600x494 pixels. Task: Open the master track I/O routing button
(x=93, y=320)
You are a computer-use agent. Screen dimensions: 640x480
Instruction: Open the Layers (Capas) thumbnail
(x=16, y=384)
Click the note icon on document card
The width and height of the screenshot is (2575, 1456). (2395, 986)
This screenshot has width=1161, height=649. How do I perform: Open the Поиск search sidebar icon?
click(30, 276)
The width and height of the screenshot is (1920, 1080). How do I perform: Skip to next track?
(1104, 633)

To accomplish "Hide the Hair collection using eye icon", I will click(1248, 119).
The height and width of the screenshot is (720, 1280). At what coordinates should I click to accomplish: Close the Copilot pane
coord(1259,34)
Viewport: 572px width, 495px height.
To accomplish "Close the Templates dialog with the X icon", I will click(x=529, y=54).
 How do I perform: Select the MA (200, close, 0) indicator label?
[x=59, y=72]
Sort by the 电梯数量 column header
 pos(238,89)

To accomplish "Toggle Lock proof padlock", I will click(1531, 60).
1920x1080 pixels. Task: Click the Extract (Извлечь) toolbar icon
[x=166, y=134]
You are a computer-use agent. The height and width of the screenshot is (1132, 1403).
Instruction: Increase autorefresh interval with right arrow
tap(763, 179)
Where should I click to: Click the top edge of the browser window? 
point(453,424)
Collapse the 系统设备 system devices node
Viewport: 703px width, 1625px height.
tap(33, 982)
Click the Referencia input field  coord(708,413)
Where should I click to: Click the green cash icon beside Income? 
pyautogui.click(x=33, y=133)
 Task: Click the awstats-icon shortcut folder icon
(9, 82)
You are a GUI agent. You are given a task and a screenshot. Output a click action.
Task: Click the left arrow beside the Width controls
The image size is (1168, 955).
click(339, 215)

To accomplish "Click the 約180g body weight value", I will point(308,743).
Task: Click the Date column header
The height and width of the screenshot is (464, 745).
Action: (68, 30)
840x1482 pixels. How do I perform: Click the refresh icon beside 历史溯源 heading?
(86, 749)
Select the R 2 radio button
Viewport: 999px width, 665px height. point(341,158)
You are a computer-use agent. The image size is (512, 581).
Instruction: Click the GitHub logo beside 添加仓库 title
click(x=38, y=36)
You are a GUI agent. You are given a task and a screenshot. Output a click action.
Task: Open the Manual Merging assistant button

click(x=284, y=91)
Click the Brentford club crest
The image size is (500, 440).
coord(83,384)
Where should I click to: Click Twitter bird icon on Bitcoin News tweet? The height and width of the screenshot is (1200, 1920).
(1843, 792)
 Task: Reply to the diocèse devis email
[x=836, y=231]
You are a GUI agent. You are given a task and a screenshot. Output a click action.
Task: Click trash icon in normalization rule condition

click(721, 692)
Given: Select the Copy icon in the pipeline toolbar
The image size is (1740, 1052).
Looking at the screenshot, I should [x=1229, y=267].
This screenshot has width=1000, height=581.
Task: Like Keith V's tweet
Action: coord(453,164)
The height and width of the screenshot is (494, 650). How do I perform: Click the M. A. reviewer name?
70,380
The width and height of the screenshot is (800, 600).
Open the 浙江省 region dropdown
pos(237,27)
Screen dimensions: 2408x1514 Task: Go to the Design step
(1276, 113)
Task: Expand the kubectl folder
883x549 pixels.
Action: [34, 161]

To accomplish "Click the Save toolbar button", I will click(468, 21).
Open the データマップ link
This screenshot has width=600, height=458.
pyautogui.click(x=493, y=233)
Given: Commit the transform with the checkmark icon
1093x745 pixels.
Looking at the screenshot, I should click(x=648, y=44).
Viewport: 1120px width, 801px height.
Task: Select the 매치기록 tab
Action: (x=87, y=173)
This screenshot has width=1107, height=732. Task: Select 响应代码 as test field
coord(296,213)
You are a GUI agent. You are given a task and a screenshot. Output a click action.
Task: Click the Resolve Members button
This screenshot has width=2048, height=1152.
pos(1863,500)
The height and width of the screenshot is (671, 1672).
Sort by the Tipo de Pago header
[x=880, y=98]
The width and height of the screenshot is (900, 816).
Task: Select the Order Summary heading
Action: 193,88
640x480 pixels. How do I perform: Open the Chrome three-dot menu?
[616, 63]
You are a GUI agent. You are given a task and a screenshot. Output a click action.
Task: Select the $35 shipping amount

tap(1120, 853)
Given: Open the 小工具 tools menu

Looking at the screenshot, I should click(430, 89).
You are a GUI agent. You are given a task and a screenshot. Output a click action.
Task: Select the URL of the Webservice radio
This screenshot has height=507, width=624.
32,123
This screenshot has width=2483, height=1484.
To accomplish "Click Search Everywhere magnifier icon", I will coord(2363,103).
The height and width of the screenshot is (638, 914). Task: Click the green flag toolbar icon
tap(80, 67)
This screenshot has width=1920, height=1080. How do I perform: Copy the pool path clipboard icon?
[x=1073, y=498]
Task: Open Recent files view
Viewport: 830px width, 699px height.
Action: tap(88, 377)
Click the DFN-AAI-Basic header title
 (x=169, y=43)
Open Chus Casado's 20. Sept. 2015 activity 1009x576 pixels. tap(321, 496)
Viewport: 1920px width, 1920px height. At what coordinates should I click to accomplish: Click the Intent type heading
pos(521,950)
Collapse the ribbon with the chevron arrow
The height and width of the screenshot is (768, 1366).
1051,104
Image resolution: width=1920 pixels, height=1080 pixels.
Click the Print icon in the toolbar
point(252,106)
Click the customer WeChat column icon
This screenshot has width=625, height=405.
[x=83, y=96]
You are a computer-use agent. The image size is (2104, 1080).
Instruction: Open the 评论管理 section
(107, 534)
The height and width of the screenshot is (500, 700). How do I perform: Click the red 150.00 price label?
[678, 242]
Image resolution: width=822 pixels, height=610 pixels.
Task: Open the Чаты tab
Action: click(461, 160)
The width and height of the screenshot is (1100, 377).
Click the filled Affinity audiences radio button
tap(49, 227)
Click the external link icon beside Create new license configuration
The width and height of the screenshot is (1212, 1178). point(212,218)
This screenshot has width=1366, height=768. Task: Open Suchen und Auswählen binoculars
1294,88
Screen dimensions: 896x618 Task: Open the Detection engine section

------------------------------

WHAT IS REQUIRED: Copy out every line of the material above word for word, without changing anything.

ANSWER TO THE EXERCISE:
600x494 pixels. Task: Open the master track I/O routing button
(x=93, y=320)
You are a computer-use agent. Screen dimensions: 640x480
Instruction: Open the Layers (Capas) thumbnail
(x=16, y=384)
Click the note icon on document card
The width and height of the screenshot is (2575, 1456). (2395, 986)
This screenshot has width=1161, height=649. How do I perform: Open the Поиск search sidebar icon?
click(30, 276)
The width and height of the screenshot is (1920, 1080). How do I perform: Skip to next track?
(1104, 633)

To accomplish "Hide the Hair collection using eye icon", I will click(1248, 119).
The height and width of the screenshot is (720, 1280). At what coordinates should I click to accomplish: Close the Copilot pane
coord(1259,34)
Viewport: 572px width, 495px height.
To accomplish "Close the Templates dialog with the X icon", I will click(x=529, y=54).
 How do I perform: Select the MA (200, close, 0) indicator label?
[x=59, y=72]
Sort by the 电梯数量 column header
 pos(238,89)

To accomplish "Toggle Lock proof padlock", I will click(1531, 60).
1920x1080 pixels. Task: Click the Extract (Извлечь) toolbar icon
[x=166, y=134]
You are a computer-use agent. The height and width of the screenshot is (1132, 1403).
Instruction: Increase autorefresh interval with right arrow
tap(763, 179)
Where should I click to: Click the top edge of the browser window? 
point(453,424)
Collapse the 系统设备 system devices node
Viewport: 703px width, 1625px height.
tap(33, 982)
Click the Referencia input field  coord(708,413)
Where should I click to: Click the green cash icon beside Income? 
pyautogui.click(x=33, y=133)
 Task: Click the awstats-icon shortcut folder icon
(9, 82)
You are a GUI agent. You are given a task and a screenshot. Output a click action.
Task: Click the left arrow beside the Width controls
The image size is (1168, 955).
click(339, 215)

To accomplish "Click the 約180g body weight value", I will point(308,743).
Task: Click the Date column header
The height and width of the screenshot is (464, 745).
Action: (68, 30)
840x1482 pixels. How do I perform: Click the refresh icon beside 历史溯源 heading?
(86, 749)
Select the R 2 radio button
Viewport: 999px width, 665px height. point(341,158)
You are a computer-use agent. The image size is (512, 581).
Instruction: Click the GitHub logo beside 添加仓库 title
click(x=38, y=36)
You are a GUI agent. You are given a task and a screenshot. Output a click action.
Task: Open the Manual Merging assistant button

click(x=284, y=91)
Click the Brentford club crest
The image size is (500, 440).
coord(83,384)
Where should I click to: Click Twitter bird icon on Bitcoin News tweet? The height and width of the screenshot is (1200, 1920).
(1843, 792)
 Task: Reply to the diocèse devis email
[x=836, y=231]
You are a GUI agent. You are given a task and a screenshot. Output a click action.
Task: Click trash icon in normalization rule condition

click(721, 692)
Given: Select the Copy icon in the pipeline toolbar
The image size is (1740, 1052).
Looking at the screenshot, I should [x=1229, y=267].
This screenshot has width=1000, height=581.
Task: Like Keith V's tweet
Action: coord(453,164)
The height and width of the screenshot is (494, 650). How do I perform: Click the M. A. reviewer name?
70,380
The width and height of the screenshot is (800, 600).
Open the 浙江省 region dropdown
pos(237,27)
Screen dimensions: 2408x1514 Task: Go to the Design step
(1276, 113)
Task: Expand the kubectl folder
883x549 pixels.
Action: [34, 161]

To accomplish "Click the Save toolbar button", I will click(468, 21).
Open the データマップ link
This screenshot has width=600, height=458.
pyautogui.click(x=493, y=233)
Given: Commit the transform with the checkmark icon
1093x745 pixels.
Looking at the screenshot, I should click(x=648, y=44).
Viewport: 1120px width, 801px height.
Task: Select the 매치기록 tab
Action: (x=87, y=173)
This screenshot has width=1107, height=732. Task: Select 响应代码 as test field
coord(296,213)
You are a GUI agent. You are given a task and a screenshot. Output a click action.
Task: Click the Resolve Members button
This screenshot has width=2048, height=1152.
pos(1863,500)
The height and width of the screenshot is (671, 1672).
Sort by the Tipo de Pago header
[x=880, y=98]
The width and height of the screenshot is (900, 816).
Task: Select the Order Summary heading
Action: 193,88
640x480 pixels. How do I perform: Open the Chrome three-dot menu?
[616, 63]
You are a GUI agent. You are given a task and a screenshot. Output a click action.
Task: Select the $35 shipping amount

tap(1120, 853)
Given: Open the 小工具 tools menu

Looking at the screenshot, I should click(430, 89).
You are a GUI agent. You are given a task and a screenshot. Output a click action.
Task: Select the URL of the Webservice radio
This screenshot has height=507, width=624.
32,123
This screenshot has width=2483, height=1484.
To accomplish "Click Search Everywhere magnifier icon", I will coord(2363,103).
The height and width of the screenshot is (638, 914). Task: Click the green flag toolbar icon
tap(80, 67)
This screenshot has width=1920, height=1080. How do I perform: Copy the pool path clipboard icon?
[x=1073, y=498]
Task: Open Recent files view
Viewport: 830px width, 699px height.
Action: tap(88, 377)
Click the DFN-AAI-Basic header title
 (x=169, y=43)
Open Chus Casado's 20. Sept. 2015 activity 1009x576 pixels. tap(321, 496)
Viewport: 1920px width, 1920px height. At what coordinates should I click to accomplish: Click the Intent type heading
pos(521,950)
Collapse the ribbon with the chevron arrow
The height and width of the screenshot is (768, 1366).
1051,104
Image resolution: width=1920 pixels, height=1080 pixels.
Click the Print icon in the toolbar
point(252,106)
Click the customer WeChat column icon
This screenshot has width=625, height=405.
[x=83, y=96]
You are a computer-use agent. The image size is (2104, 1080).
Instruction: Open the 评论管理 section
(107, 534)
The height and width of the screenshot is (500, 700). How do I perform: Click the red 150.00 price label?
[678, 242]
Image resolution: width=822 pixels, height=610 pixels.
Task: Open the Чаты tab
Action: click(461, 160)
The width and height of the screenshot is (1100, 377).
Click the filled Affinity audiences radio button
tap(49, 227)
Click the external link icon beside Create new license configuration
The width and height of the screenshot is (1212, 1178). point(212,218)
This screenshot has width=1366, height=768. Task: Open Suchen und Auswählen binoculars
1294,88
Screen dimensions: 896x618 Task: Open the Detection engine section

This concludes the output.